[Source document]
+++

It took USPS eight months to change national 911 policy after employee’s death


USPS ELM instructions on handling medical emergencies, retrieved June 28, 2015

Yesterday we learned that the widow of Oakland CA postal worker Samuel Macasieb, who died on the job after co-workers followed USPS policy and didn’t immediately call 911, has had to take legal action against the US Postal Service in order to claim the benefits she is entitled to. The lawyer arguing on behalf of Ms. Macasieb says that “Following the incident, according to the court documents, the government denied federal benefits to Samuel’s widow, claiming it was not work-related”. While most readers were already familiar with the Macasieb case from the extensive coverage it received last year, some weren’t. A number of those readers expressed disbelief that such a 911 policy had ever existed at a postal facility.

Not only did the local policy exist- the national policy that authorized it was still in effect up until just last month, ten months after Mr. Macasieb’s death. Even today, more than a month after the policy was supposedly changed, the online version of the DMM still instructs employees to “Notify security or other designee, who calls 911” in the event of a medical emergency.

Earlier this year, the USPS Office of Inspector General conducted its own investigation of the case, and found that

The local policy for the Bay-Valley District facility required the supervisor or an employee (if the supervisor was not in the immediate area) to call postal police when
someone needed emergency medical treatment. The local policy specified that only the postal police were allowed to call 911.

The OIG summarized the facts:

While on duty on August 8, 2014, a Postal Service employee sustained a head injury at a Bay-Valley District Postal Service facility in California. Two employees notified their
supervisors of the incident and one supervisor called the postal police once other managers arrived at the scene. It took about 12 minutes from the time the injured employee was found until the supervisor notified the postal police and 11 additional minutes for the postal police to initiate the call to 911 emergency services. The employee later died from his injuries.

+++

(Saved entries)
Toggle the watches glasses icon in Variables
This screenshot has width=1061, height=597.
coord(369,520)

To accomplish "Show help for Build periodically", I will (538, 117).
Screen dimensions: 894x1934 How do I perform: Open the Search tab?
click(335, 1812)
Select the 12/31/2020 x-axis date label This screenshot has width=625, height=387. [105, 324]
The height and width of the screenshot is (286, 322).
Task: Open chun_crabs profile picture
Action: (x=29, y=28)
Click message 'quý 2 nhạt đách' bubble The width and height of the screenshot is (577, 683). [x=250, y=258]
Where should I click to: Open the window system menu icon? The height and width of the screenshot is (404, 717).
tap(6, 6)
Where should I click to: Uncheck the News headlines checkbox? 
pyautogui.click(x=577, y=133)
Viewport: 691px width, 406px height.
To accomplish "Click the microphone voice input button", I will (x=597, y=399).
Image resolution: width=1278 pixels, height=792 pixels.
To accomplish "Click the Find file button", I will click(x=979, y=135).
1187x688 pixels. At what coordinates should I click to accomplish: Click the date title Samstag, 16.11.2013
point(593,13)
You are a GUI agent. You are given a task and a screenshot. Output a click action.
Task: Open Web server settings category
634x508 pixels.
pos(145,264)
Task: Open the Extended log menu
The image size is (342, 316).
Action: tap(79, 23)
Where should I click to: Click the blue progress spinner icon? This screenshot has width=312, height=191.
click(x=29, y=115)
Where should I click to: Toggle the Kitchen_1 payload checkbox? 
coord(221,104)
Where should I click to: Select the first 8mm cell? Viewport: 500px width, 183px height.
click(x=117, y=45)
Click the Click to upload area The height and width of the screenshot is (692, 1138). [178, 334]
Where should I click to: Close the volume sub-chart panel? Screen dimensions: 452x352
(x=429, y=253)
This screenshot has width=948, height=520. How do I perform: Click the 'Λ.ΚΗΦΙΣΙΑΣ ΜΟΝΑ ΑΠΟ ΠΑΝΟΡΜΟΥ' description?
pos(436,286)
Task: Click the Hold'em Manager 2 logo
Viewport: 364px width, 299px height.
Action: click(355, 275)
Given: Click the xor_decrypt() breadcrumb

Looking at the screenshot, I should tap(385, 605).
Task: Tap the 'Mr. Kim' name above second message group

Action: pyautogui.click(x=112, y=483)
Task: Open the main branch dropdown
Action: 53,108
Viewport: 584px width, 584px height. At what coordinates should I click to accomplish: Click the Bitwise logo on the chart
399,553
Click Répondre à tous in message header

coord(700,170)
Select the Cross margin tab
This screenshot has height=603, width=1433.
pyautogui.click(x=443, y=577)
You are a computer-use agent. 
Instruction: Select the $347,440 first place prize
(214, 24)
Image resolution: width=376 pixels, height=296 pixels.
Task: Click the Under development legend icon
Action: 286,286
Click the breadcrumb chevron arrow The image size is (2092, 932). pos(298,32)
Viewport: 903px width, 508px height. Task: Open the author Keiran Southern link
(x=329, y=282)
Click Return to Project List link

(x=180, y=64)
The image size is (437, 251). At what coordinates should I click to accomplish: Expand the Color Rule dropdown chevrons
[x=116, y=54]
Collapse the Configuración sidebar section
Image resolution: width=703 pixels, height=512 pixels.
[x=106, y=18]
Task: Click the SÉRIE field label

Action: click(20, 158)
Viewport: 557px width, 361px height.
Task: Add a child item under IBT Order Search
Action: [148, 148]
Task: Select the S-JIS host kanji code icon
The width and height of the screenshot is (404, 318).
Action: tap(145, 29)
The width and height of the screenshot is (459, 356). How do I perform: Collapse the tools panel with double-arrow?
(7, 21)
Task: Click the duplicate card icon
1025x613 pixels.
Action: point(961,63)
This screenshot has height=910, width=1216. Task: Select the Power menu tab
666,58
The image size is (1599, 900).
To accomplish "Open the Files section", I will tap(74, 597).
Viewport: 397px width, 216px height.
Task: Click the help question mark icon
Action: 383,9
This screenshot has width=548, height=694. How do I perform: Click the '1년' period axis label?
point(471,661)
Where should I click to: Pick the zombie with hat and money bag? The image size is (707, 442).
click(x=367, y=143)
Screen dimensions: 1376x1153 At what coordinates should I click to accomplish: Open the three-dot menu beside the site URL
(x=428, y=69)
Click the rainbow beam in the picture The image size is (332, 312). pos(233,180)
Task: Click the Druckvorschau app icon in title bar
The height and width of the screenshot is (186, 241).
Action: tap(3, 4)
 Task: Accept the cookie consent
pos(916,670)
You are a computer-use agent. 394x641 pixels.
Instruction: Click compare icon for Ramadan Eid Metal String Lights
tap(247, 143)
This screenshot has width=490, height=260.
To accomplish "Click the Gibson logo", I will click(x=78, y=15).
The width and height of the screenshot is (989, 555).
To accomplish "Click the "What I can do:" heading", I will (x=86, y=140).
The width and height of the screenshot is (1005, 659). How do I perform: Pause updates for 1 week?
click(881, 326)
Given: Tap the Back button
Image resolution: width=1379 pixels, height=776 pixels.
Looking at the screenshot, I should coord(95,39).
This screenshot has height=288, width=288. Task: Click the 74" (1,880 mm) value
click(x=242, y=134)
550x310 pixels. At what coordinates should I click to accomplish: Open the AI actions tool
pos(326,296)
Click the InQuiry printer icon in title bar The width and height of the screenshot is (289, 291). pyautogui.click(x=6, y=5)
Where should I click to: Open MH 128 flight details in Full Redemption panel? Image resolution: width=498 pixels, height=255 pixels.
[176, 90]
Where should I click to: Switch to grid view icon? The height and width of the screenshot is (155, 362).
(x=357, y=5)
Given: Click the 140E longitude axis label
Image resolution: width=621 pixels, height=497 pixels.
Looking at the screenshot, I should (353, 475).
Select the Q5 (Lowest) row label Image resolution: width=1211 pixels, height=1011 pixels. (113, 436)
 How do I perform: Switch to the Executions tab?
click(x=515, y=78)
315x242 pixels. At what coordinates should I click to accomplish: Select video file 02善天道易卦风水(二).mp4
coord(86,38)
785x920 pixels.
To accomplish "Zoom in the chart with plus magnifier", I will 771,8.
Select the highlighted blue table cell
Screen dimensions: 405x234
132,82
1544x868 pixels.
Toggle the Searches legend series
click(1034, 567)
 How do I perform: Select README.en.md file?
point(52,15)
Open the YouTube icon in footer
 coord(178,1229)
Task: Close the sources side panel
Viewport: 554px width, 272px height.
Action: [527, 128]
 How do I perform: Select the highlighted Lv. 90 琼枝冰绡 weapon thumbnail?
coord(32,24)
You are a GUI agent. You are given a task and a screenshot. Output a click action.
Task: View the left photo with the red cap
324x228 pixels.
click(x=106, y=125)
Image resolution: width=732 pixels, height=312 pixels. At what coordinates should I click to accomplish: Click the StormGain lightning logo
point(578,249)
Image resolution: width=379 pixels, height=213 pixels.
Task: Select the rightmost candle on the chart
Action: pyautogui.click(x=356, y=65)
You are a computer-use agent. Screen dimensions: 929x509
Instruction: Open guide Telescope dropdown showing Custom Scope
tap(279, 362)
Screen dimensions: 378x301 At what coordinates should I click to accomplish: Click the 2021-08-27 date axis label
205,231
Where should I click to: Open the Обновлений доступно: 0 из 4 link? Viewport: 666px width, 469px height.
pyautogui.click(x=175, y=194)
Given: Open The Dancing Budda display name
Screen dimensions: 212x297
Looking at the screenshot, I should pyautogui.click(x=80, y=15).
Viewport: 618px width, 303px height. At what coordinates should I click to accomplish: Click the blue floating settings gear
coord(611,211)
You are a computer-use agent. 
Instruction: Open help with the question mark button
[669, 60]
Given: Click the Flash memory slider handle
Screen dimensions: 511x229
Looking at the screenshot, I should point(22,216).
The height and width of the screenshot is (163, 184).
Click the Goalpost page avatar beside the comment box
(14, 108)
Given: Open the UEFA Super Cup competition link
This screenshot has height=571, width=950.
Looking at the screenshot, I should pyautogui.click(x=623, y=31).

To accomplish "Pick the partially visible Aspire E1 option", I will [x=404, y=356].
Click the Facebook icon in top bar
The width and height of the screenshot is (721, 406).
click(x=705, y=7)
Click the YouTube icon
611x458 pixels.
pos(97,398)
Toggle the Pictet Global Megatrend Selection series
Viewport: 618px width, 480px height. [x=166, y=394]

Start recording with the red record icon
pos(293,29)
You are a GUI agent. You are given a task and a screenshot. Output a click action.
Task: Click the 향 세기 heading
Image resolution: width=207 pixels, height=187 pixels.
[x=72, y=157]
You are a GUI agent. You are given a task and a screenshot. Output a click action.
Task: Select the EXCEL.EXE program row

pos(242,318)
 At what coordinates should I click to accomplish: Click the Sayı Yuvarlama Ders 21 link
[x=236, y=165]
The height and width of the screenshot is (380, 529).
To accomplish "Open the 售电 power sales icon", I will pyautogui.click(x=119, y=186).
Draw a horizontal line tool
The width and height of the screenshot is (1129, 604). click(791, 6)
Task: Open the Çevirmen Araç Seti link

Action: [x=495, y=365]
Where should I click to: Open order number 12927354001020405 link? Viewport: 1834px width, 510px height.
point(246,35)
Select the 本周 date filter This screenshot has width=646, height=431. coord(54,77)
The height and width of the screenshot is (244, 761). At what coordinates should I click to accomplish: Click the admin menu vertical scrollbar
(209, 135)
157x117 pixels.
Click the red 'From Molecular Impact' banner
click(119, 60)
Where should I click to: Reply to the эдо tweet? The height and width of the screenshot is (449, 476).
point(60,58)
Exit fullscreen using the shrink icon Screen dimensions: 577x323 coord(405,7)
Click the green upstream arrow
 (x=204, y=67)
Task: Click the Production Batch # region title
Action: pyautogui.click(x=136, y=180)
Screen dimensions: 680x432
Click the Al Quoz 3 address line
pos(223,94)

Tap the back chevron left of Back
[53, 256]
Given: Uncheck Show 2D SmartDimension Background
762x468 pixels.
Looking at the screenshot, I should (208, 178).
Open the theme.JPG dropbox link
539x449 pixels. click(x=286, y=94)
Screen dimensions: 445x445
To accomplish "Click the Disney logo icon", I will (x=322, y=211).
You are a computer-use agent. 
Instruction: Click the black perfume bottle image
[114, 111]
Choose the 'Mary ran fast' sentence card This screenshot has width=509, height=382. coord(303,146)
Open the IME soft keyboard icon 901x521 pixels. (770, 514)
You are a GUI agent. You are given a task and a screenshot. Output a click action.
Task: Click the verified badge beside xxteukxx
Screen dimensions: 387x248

+++

[Set of tasks]
**A.** Reproduce the passage of the article on the USPS 911 policy starting with "USPS ELM instructions" and going on through "a postal facility.".
**B.** In the article on the USPS 911 policy, how long did the postal police take to initiate the call to 911 after the supervisor notified them?
**C.** Why didn't Samuel Macasieb's co-workers call 911 right away, according to the article on the USPS 911 policy?

[Answers for the exercise]
**A.**
USPS ELM instructions on handling medical emergencies, retrieved June 28, 2015

Yesterday we learned that the widow of Oakland CA postal worker Samuel Macasieb, who died on the job after co-workers followed USPS policy and didn’t immediately call 911, has had to take legal action against the US Postal Service in order to claim the benefits she is entitled to. The lawyer arguing on behalf of Ms. Macasieb says that “Following the incident, according to the court documents, the government denied federal benefits to Samuel’s widow, claiming it was not work-related”. While most readers were already familiar with the Macasieb case from the extensive coverage it received last year, some weren’t. A number of those readers expressed disbelief that such a 911 policy had ever existed at a postal facility.

**B.** It took them 11 additional minutes.

**C.** They were following USPS policy. The local policy at the Bay-Valley District facility required the supervisor or an employee to call the postal police when someone needed emergency medical treatment, and it specified that only the postal police were allowed to call 911. A national policy authorized that local policy.